In English, ‘espresso’ translates as ‘expressed’. However, the word ‘espresso’ is a commonly used and accepted word in the English language, used to refer to espresso coffee.
Espresso was invented in 1903 by Luigi Bezzera, the owner of a manufacturing business. Mr. Bezzera longed to find a way to brew coffee much faster. Wasting some time after work one day, he added pressure to the coffee brewing process, reducing brewing time. The machine that he later introduced was termed the “Fast Coffee Machine”, which is where the word “espresso” comes from…espresso means “fast” in Italian! Not only did his machine reduce brewing time, it made a better cup of coffee. The quick brewing time allowed the best qualities of the bean to be extracted, avoiding some of the unfavorable qualities associated with over-extraction. Luigi Bezzera was not at all successful in marketing the machine, and he had no money.
Desidero Pavoni bought the rights to the espresso machine patent in 1905 and successfully introduced espresso to the Italian market. Photographs from the turn of the century depict Italian Klosks serving “CAFE ESPRESSO – LA PAVONI”. This was a very common site in Italy. Desidero Pavoni changed the way Italians drink coffee.
Since 1905, there has been a constant expansion of the coffee market for espresso based drinks.
Coffee beans and espresso beans are slightly different. The espresso bean is a blend of several types of coffee beans from different countries around the world. The beans are roasted until they are dark and oily-looking. The two main differences between coffee and espresso are the fineness of the grind and the brewing time. The brewing time for espresso is much shorter, made possible by espresso machines that generate up to 15 atmospheres of pressure to force hot water through the ground coffee.
When the espresso is placed into a small filtered basket, it is tightly packed with about 40lbs of pressure. Coffee is loose grinds and not packed at all. When the espresso liquid comes out, it is a dark brown color and slightly thick liquid with a small amount of crema on top. ( Crema is a foam similar to that found on beer.) Also, there are many factors in making the perfect shot of espresso. As mentioned above, the temperature and pressure of the water, the fineness of the ground coffee, and how tightly it is packed into the filter basket are just a few.
Espresso is the fastest growing method of making coffee.

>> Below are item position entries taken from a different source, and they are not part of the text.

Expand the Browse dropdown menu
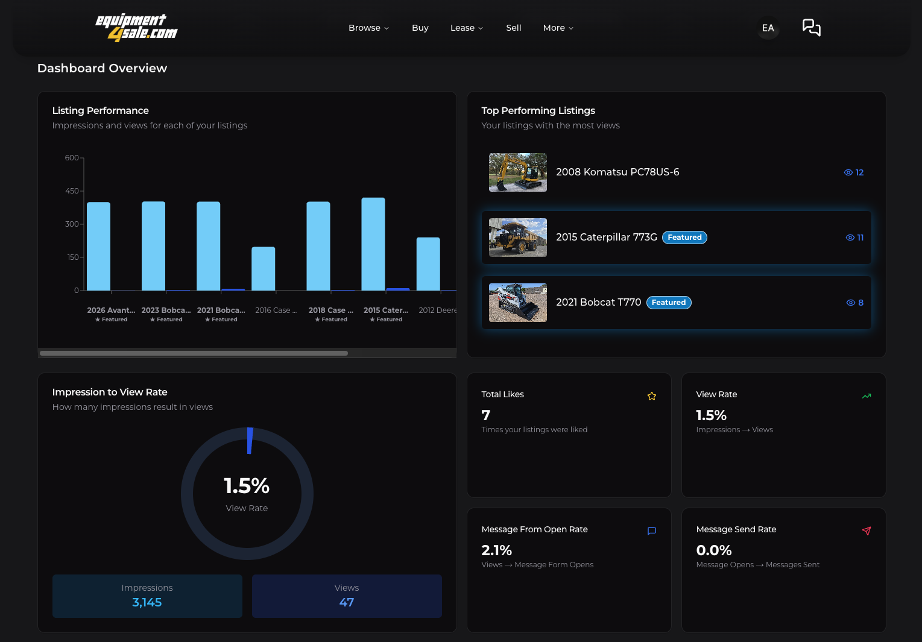Image resolution: width=922 pixels, height=642 pixels. tap(368, 28)
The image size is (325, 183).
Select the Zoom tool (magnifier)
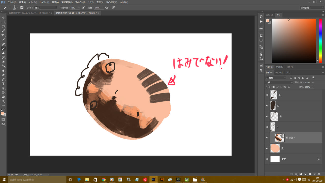tap(3, 101)
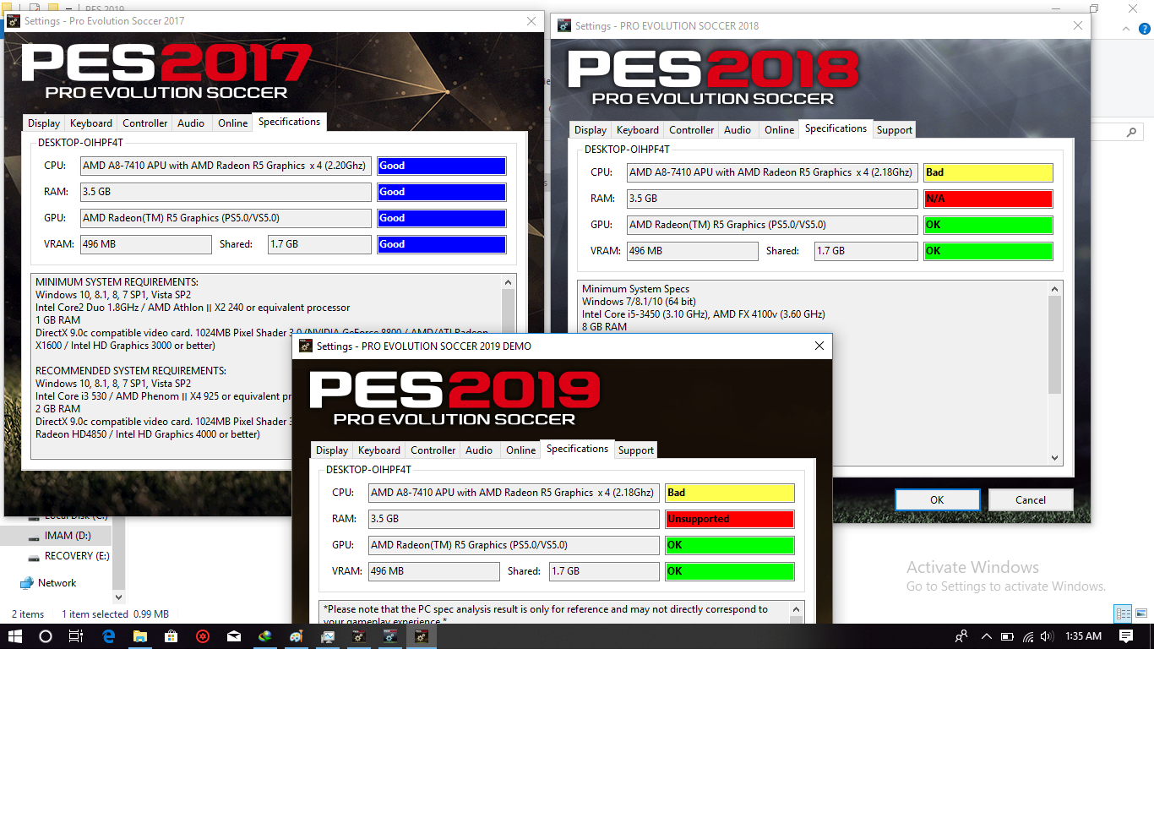This screenshot has width=1154, height=818.
Task: Open File Explorer from the taskbar
Action: pos(139,636)
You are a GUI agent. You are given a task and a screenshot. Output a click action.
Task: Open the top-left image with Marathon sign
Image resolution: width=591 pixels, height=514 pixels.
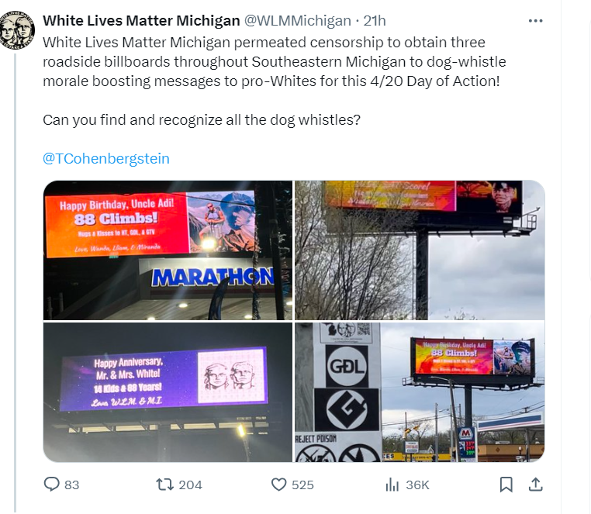point(168,250)
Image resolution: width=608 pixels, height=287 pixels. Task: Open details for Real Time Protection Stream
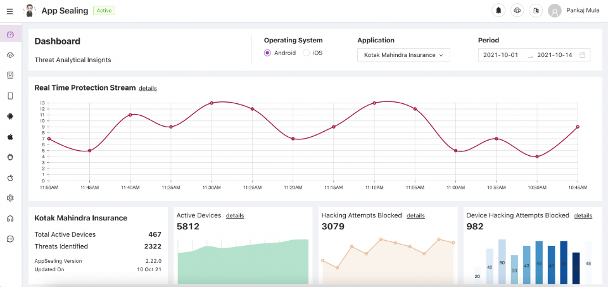point(148,88)
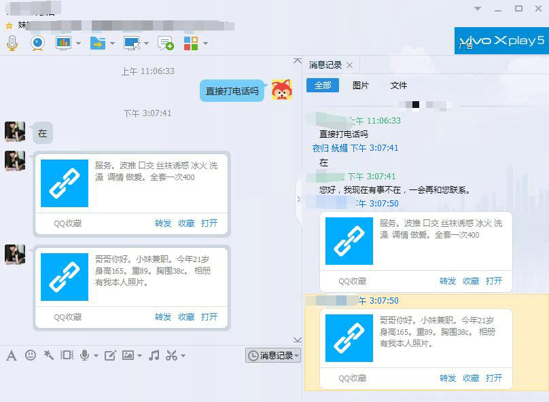Send a file using the folder-arrow icon

(x=99, y=43)
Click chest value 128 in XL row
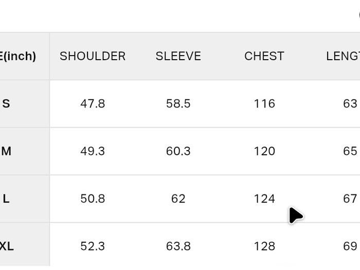Image resolution: width=360 pixels, height=270 pixels. pos(264,246)
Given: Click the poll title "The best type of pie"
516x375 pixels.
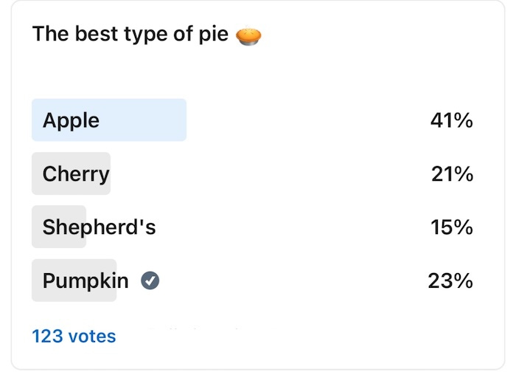Looking at the screenshot, I should [x=130, y=34].
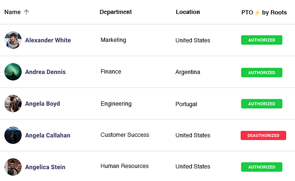Click Angelica Stein's profile avatar

point(13,167)
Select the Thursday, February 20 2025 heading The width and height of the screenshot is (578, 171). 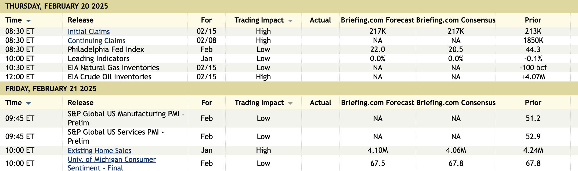pos(57,6)
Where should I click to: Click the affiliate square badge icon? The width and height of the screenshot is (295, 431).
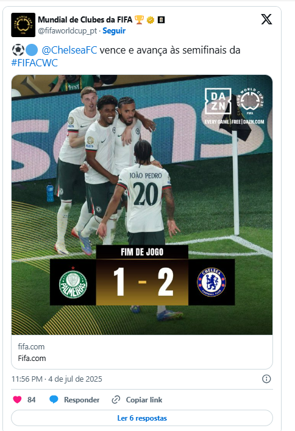pos(161,20)
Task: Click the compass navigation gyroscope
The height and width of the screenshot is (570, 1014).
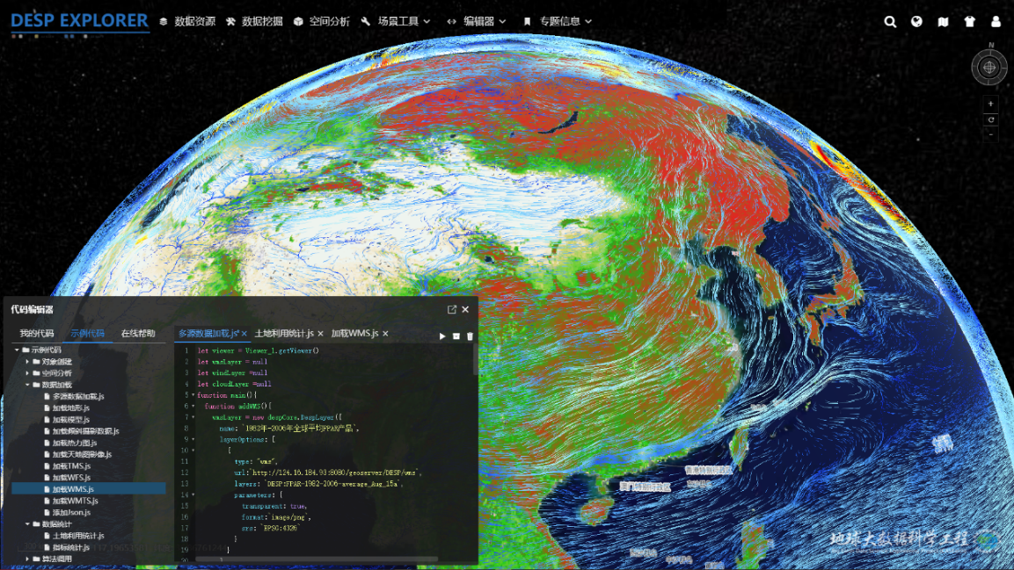Action: point(989,67)
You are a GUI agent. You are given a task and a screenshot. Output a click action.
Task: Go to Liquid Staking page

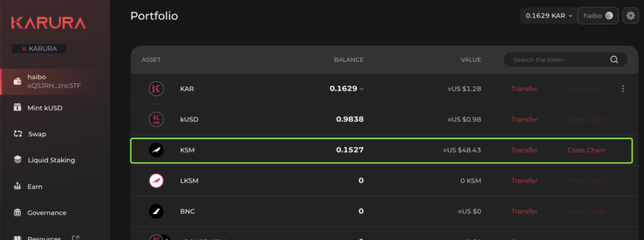pyautogui.click(x=51, y=160)
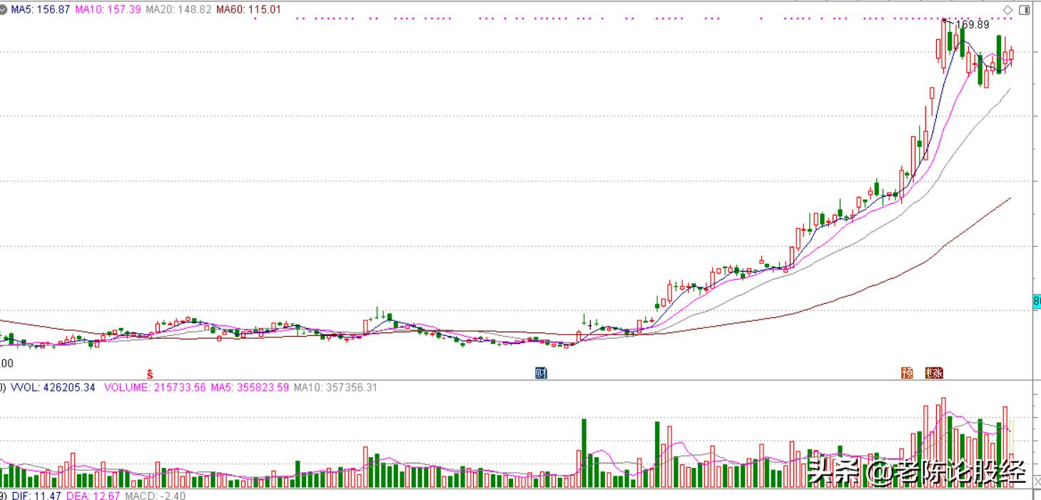The height and width of the screenshot is (500, 1041).
Task: Open the blue 财 financial report marker
Action: [x=541, y=373]
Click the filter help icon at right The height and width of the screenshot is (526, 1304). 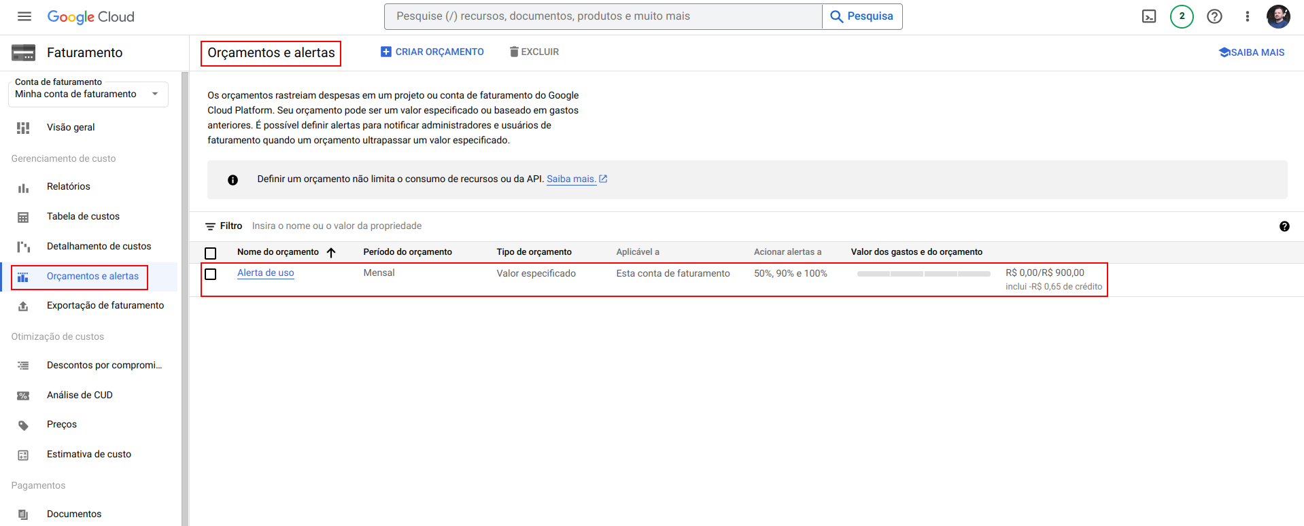click(1284, 226)
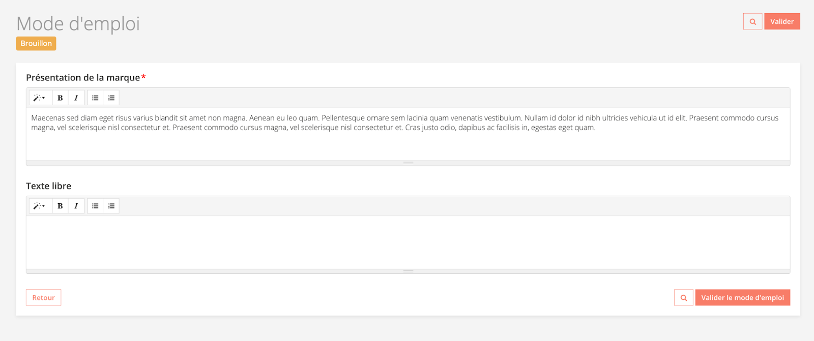The height and width of the screenshot is (341, 814).
Task: Insert numbered list in Texte libre editor
Action: (x=111, y=206)
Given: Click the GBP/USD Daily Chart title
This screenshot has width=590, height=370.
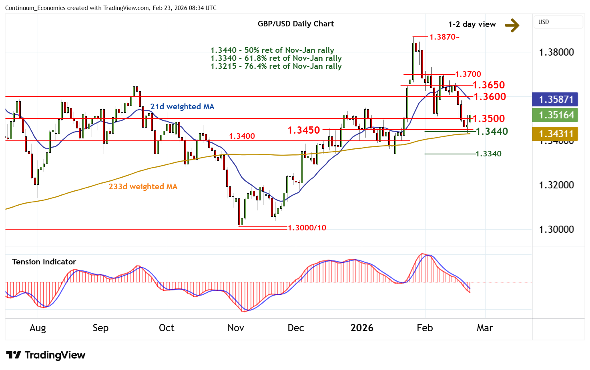Looking at the screenshot, I should pos(295,24).
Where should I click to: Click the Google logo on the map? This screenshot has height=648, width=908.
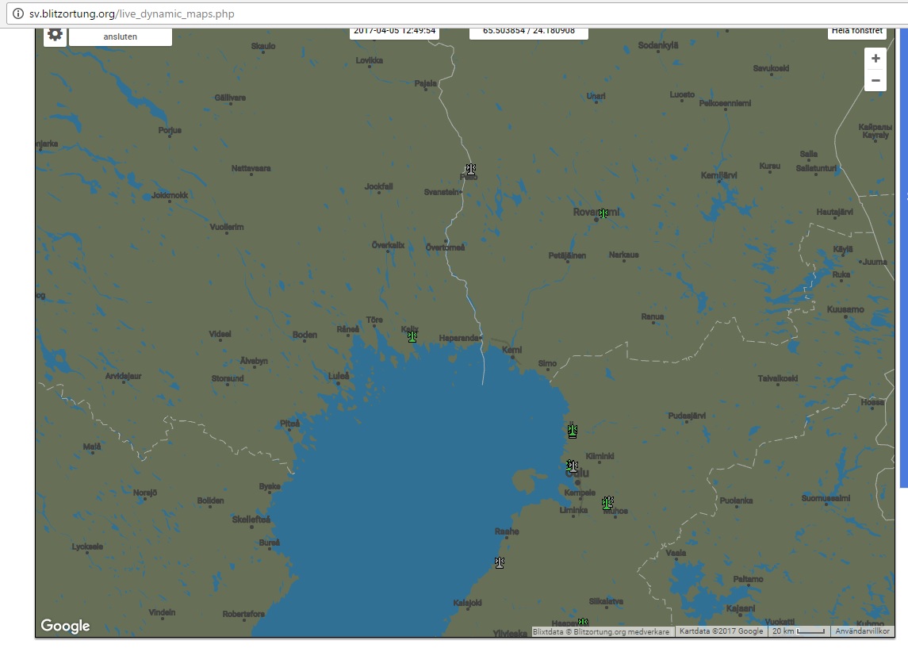point(65,626)
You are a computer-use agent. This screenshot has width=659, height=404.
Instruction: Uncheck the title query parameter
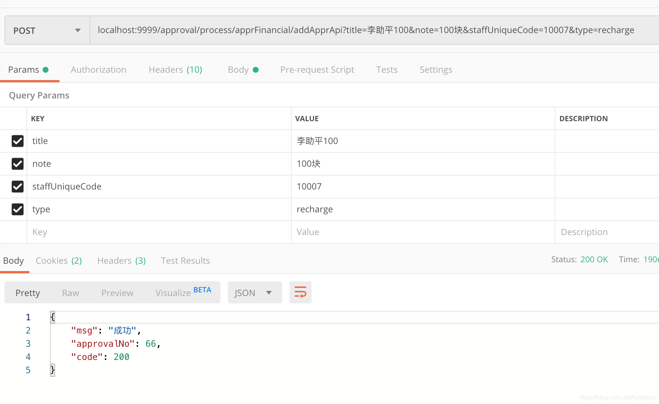(18, 141)
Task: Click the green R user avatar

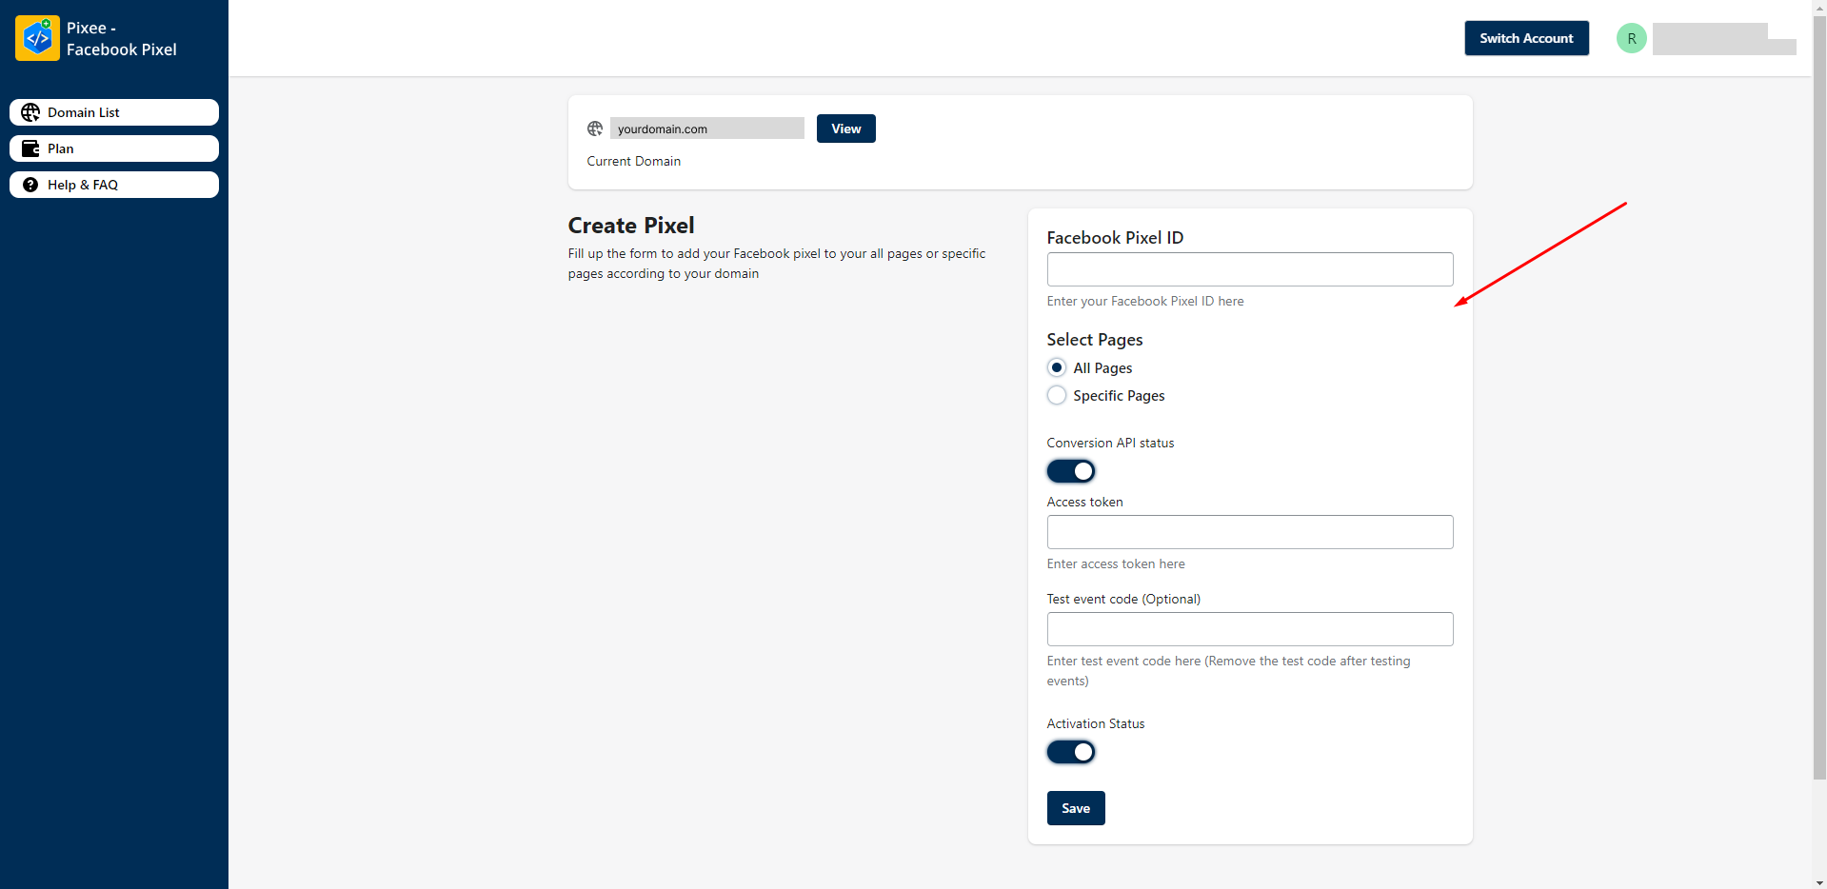Action: coord(1632,38)
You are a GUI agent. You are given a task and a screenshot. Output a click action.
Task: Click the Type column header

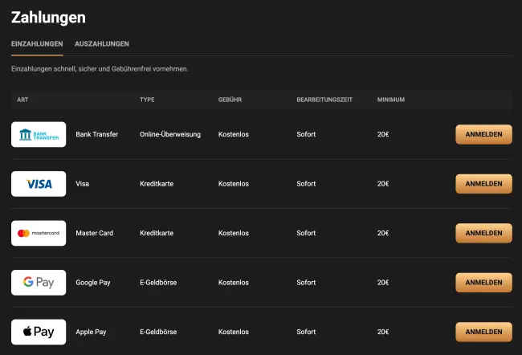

All the other methods involve a ‘natural’ form of infusion, and for a small cost, you can have a system that will make acceptable coffee…and quickly. High quality espresso is more expensive to make because extracting the greatest amount of flavour from the bean requires a high level of pressure.
Barista: The person who operates the machinery and makes drinks.
Espresso Potential: A measure of the perfection of an espresso.
La Macinadosatore: The grind and dose.
Latte Art: Technique performed to create a smooth and sweet milk that can be poured into heart and flower patterns.
Mano: The skilled hand of the barista.
Macinazione: The correct grinding of a coffee blend.
Miscela: The coffee blend.
Macchina: The espresso machine.
Porta-filter: The entire assembly of the handle, the basket, and the spouts. The porta-filter is always made of metal.
Steam Wand: Used to heat and froth milk.
Tray: Used to catch excess water, to pour out drinks, etc. It should empty into a drain.